A ideia é que o poder de decisão sobre o custo desse tipo de crédito fique com um órgão vocacionado para a análise da conjuntura econômica.
Compõem o CMN os titulares dos ministérios da Fazenda e do Planejamento e Orçamento e da presidência do Banco Central – que, atualmente, são Fernando Haddad, Simone Tebet e Gabriel Galípolo.
A oportunidade enxergada pelos defensores da mudança é a MP 1.292 de 2025, do chamado consignado CLT. O Congresso deve instalar a comissão mista que vai analisar a proposta na próxima quarta-feira.
Uma possibilidade seria aprovar uma emenda ao texto para transferir a função ao CMN.
Hoje, o poder de definir o teto de juros das diferentes linhas de empréstimo consignado está espalhado por alguns ministérios.
Cabe ao Conselho Nacional da Previdência Social (CNPS), presidido pelo ministro da Previdência Social, Wolney Queiroz, fixar o juro máximo cobrado no consignado para pensionistas e aposentados do INSS.
A ministra da Gestão e Inovação, Esther Dweck, é quem decide o teto para os empréstimos consignados contraídos por servidores públicos federais.
Na modalidade do consignado para beneficiários do BPC-Loas, a decisão cabe ao ministro do Desenvolvimento Social e Combate à Fome, Wellington Dias.
Já no consignado de adiantamento do saque-aniversário do FGTS, é o ministro do Trabalho, Luiz Marinho, que tem a palavra final sobre o juro máximo.
Atualmente, o teto de juros no consignado para aposentados do INSS é de 1,85% ao mês.

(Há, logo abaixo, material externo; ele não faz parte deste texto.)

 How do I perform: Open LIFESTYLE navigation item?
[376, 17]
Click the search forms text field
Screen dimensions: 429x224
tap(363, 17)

No consignado de servidores públicos federais, o limite está fixado em 1,80% ao mês.
Segundo os defensores da transferência da decisão para o CMN, o teto “achatado” de juros faz com que, a partir de uma modelagem de risco de crédito, os bancos priorizem conceder empréstimos nessas linhas para quem ganha mais e tem menos idade – restringindo o acesso a crédito para uma parcela considerável do público-alvo desses consignados.
Ainda de acordo com essa lógica, com os contratos de juros futuros de dois anos beirando os 15% e a regra do Banco Central que proíbe que qualquer empréstimo consignado tenha rentabilidade negativa, a tendência é que o universo de tomadores elegíveis para os quais os bancos estejam dispostos a emprestar fique cada vez menor.